Es el restaurante mas clásico de Belmonte de Miranda.
Como ya os he comentado lo apetitoso del menú de fín de semana en muchos restaurantes asturianos hace que no preste mucha atención a la carta, en este caso no iba a ser menos, aunque eché un ojeada a la carta al entrar y sus precios me parecieron muy asequibles. El personal atento y amable, quizá un poco eso en plan compadre. El servicio de mesa correcto.
Como ya os he dicho me incliné por el menú de fín de semana, de primeros tenían sopa de pescado y pote de berzas y de segundos rabo de toro (o vaca, vete a saber) o carne guisada.
Si el pote de berzas estaba sabroso, ya sabreis que el pote de esa zona es de berzas y no lleva fabes, el segundo plato que pedí, rabo de toro guisado, estaba aún mejor, y no es una cuestión baladí, ya que desgraciadamente en muchos menús del día el segundo plato cae en picado en calidad, de postre pedimos varias clases de tartas para probar, os recomiendo la tarta de almendras con cabello de angel.
El precio con vino o agua y café 15 euros, muy buena relación calidad/precio.

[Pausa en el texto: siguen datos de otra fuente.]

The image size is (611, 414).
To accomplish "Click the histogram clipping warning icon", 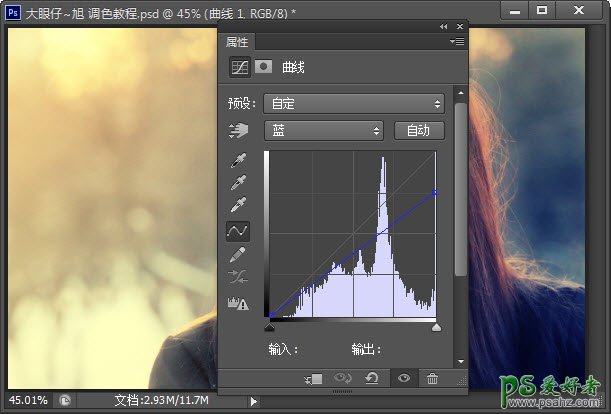I will pos(238,304).
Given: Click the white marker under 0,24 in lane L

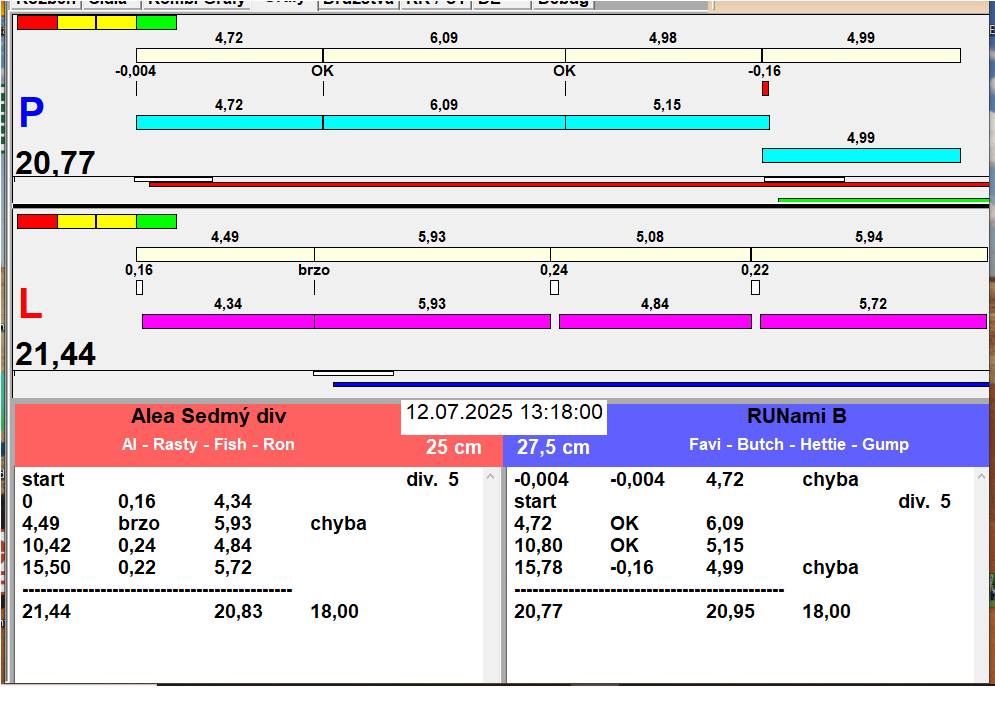Looking at the screenshot, I should pyautogui.click(x=554, y=288).
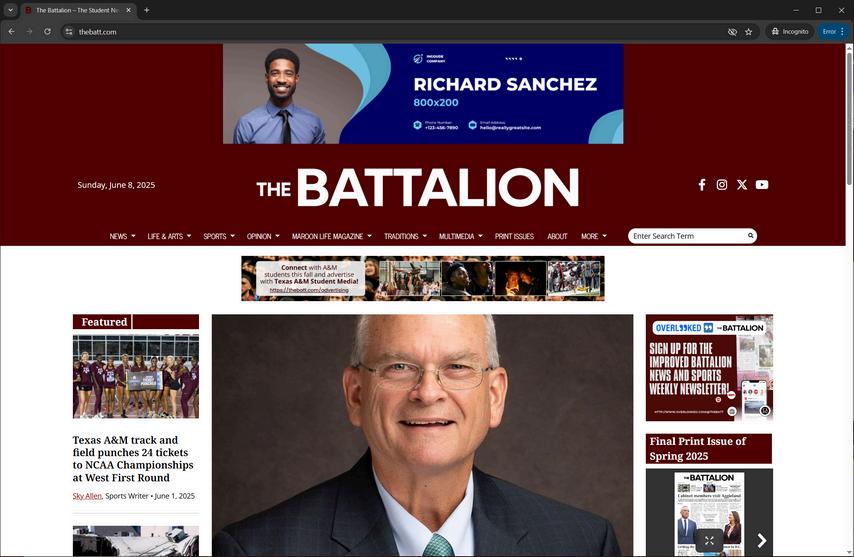Open The Battalion Facebook page icon
Screen dimensions: 854x557
point(702,185)
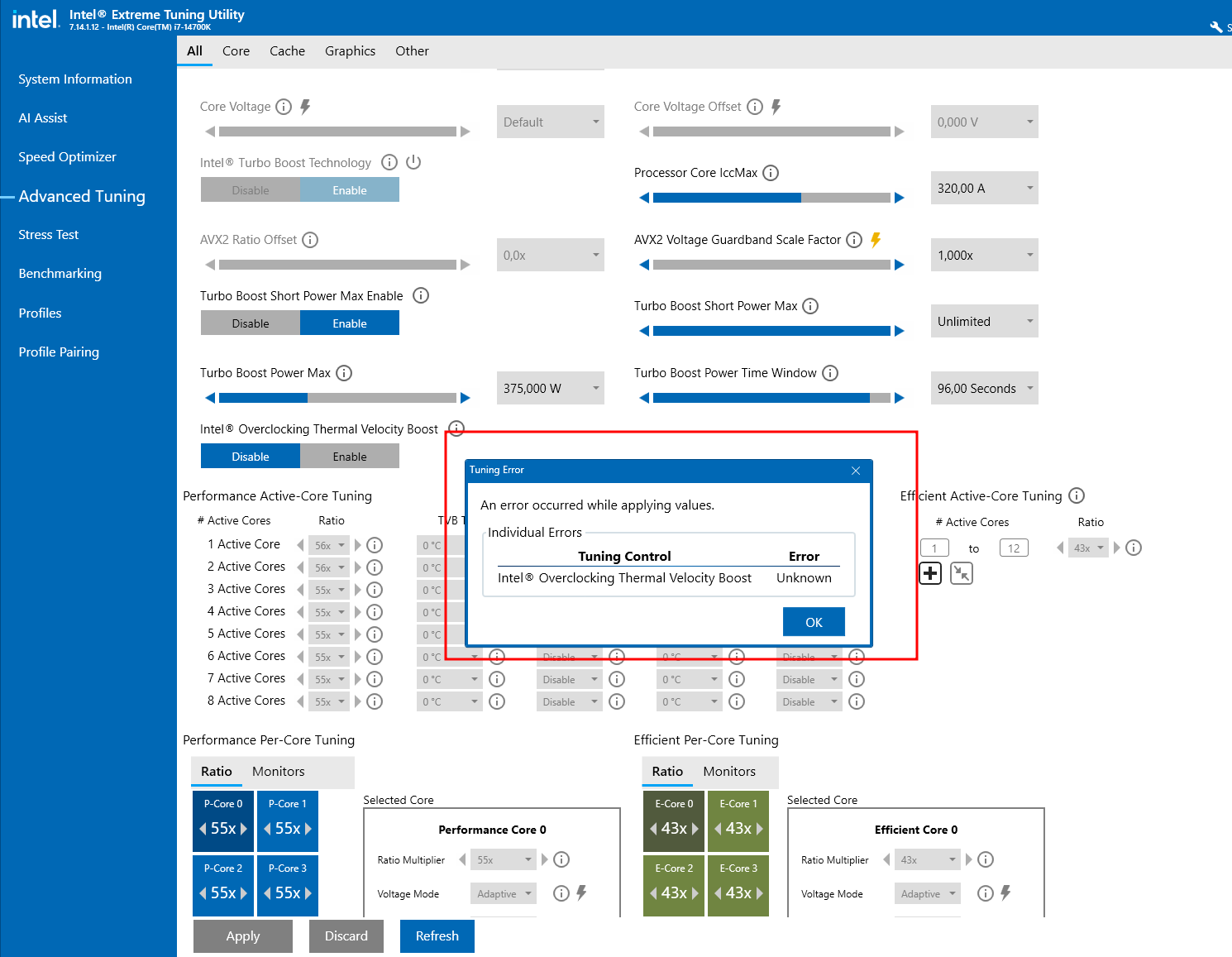Click the info icon beside Core Voltage
The height and width of the screenshot is (957, 1232).
click(284, 107)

Como anécdota creo que este es el restaurnte número 500 de la guia, esto empieza a tener entidad a salvo de los "graciosos" de turno que solo se dedican a incordiar.
Se me olvidaba, reservar, cuando fuí era un sabado y estaba lleno el comedor por lo que tuve que comer en uno abierto al lado de la barra del bar y resultaba bastante ruidosos.